Task brief:
Every line in the entries where "Олег" is found should be copied.

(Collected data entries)
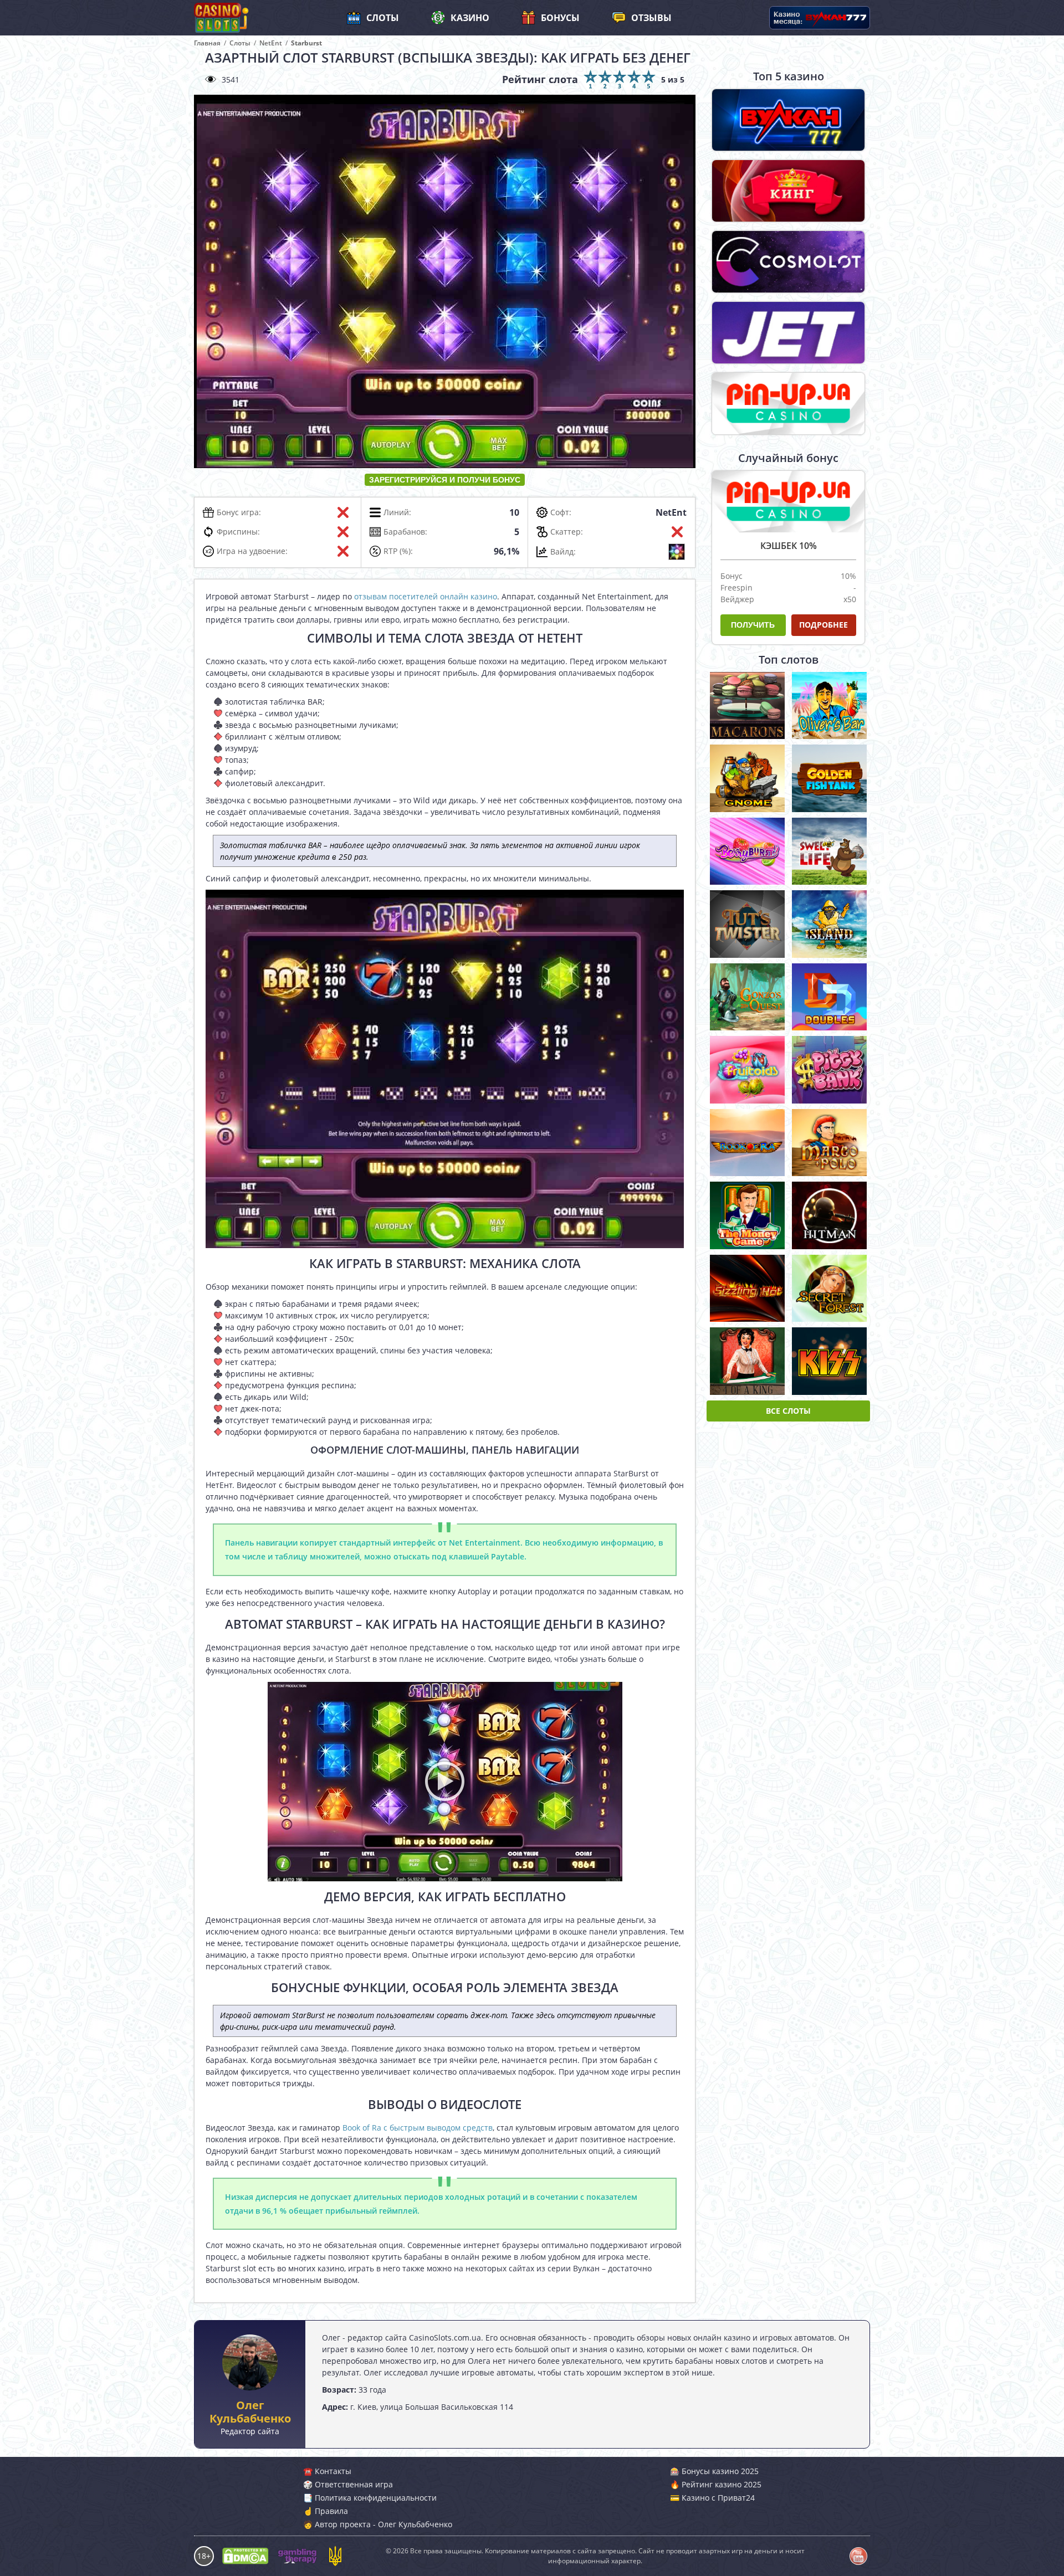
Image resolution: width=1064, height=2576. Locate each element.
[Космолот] (788, 261)
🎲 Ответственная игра (348, 2484)
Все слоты (788, 1410)
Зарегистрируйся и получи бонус (444, 479)
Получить (753, 624)
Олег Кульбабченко (250, 2412)
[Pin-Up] (788, 403)
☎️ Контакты (327, 2471)
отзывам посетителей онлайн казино (425, 596)
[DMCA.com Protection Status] (245, 2556)
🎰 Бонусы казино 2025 (714, 2471)
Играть (748, 702)
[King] (788, 191)
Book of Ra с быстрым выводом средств (417, 2127)
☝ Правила (325, 2511)
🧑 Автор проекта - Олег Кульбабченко (377, 2524)
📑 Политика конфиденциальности (370, 2497)
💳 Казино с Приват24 (712, 2497)
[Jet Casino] (788, 332)
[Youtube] (858, 2556)
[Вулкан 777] (788, 120)
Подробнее (823, 624)
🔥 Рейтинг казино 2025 (715, 2484)
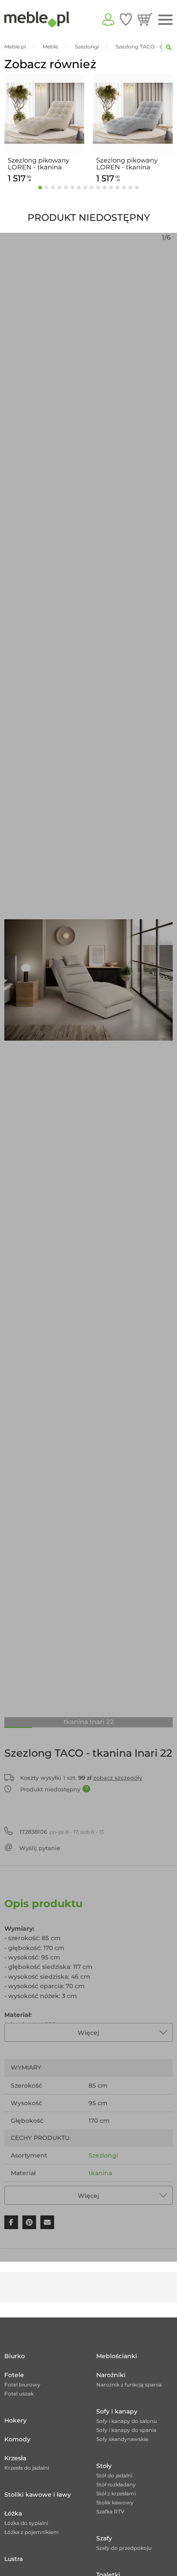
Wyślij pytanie (39, 1848)
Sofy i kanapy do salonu (126, 2421)
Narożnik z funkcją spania (129, 2384)
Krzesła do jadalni (26, 2468)
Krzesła (15, 2458)
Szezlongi (103, 2155)
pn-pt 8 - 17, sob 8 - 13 (61, 1831)
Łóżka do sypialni (26, 2523)
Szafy (104, 2538)
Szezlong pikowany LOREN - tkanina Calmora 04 (127, 164)
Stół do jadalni (114, 2475)
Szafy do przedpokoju (124, 2548)
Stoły (104, 2466)
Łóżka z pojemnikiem (31, 2532)
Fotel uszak (19, 2393)
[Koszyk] (145, 19)
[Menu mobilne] (165, 20)
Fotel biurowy (22, 2384)
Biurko (14, 2356)
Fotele (14, 2375)
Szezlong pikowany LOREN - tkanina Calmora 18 (38, 164)
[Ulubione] (126, 19)
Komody (17, 2439)
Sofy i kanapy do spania (126, 2430)
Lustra (13, 2559)
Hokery (15, 2420)
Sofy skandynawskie (122, 2439)
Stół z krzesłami (116, 2493)
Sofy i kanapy (116, 2411)
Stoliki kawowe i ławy (37, 2494)
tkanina (100, 2173)
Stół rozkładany (116, 2484)
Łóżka (13, 2513)
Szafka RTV (110, 2511)
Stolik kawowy (115, 2502)
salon (96, 2190)
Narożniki (110, 2375)
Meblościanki (116, 2356)
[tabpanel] (44, 129)
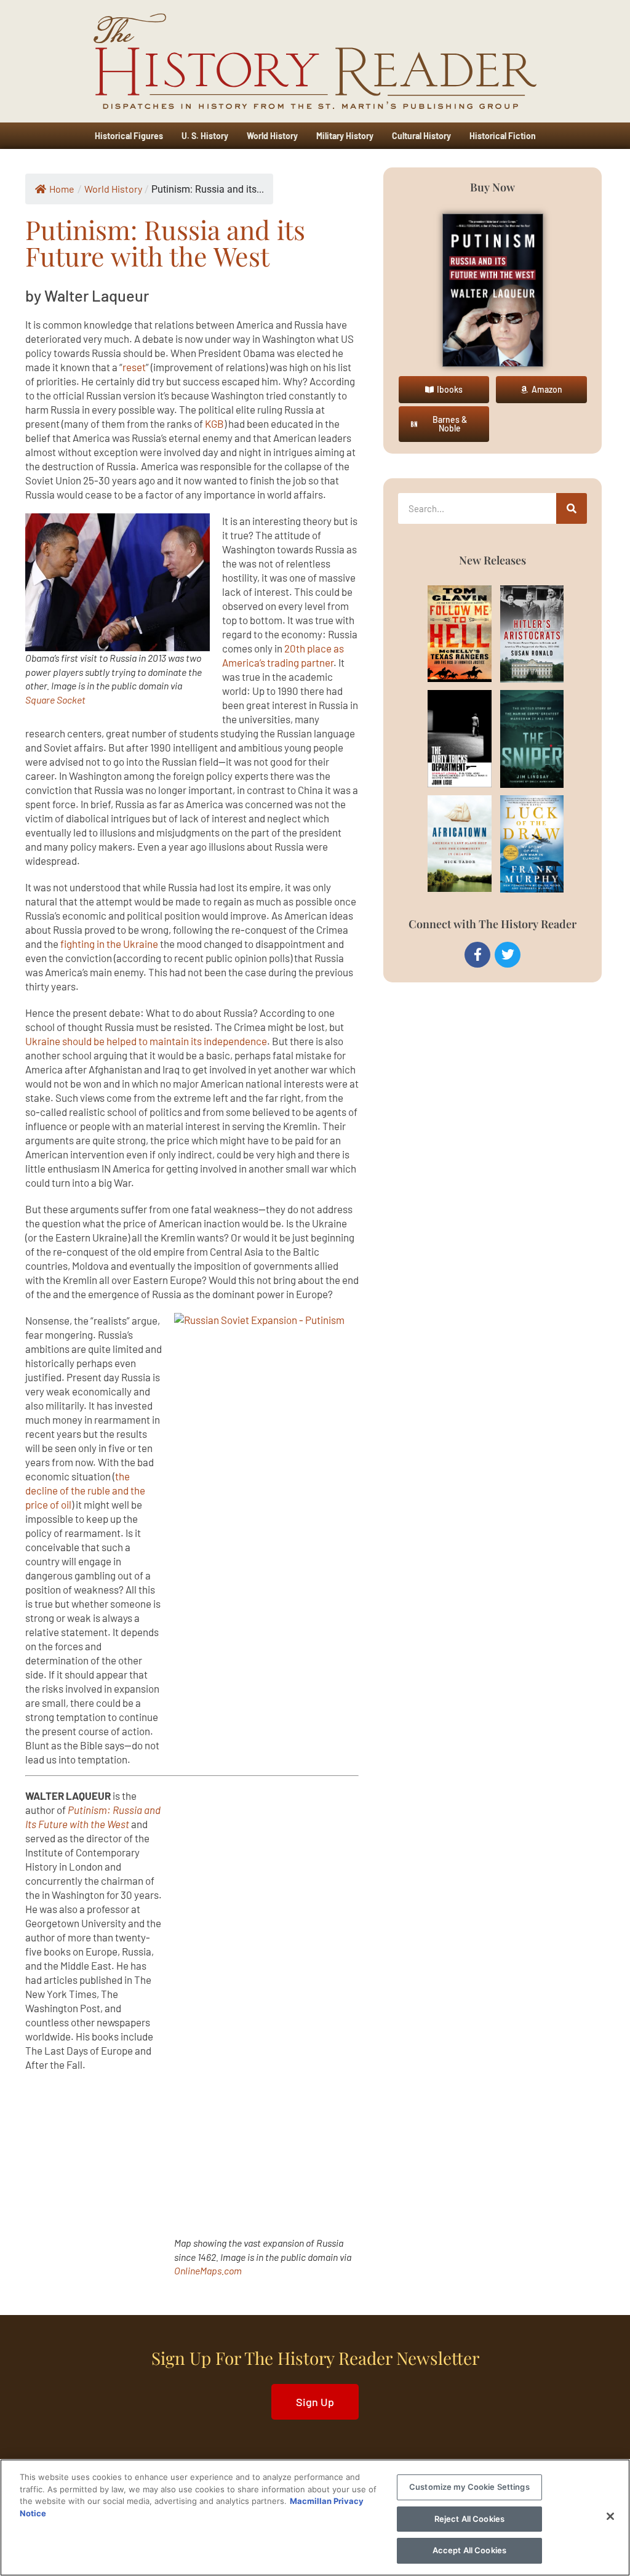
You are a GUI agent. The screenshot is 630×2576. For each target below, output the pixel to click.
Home (61, 189)
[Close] (610, 2516)
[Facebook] (477, 955)
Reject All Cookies (469, 2519)
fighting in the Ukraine (109, 943)
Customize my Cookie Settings (469, 2487)
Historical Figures (129, 135)
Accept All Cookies (469, 2550)
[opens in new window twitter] (507, 955)
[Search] (571, 508)
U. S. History (204, 135)
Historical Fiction (502, 135)
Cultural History (421, 135)
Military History (344, 135)
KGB (214, 423)
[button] (444, 389)
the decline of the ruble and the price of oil (85, 1490)
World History (272, 135)
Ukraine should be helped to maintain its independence (146, 1041)
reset (134, 367)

Answer to the exercise:
Олег Кульбабченко (250, 2412)
🧑 Автор проекта - Олег Кульбабченко (377, 2524)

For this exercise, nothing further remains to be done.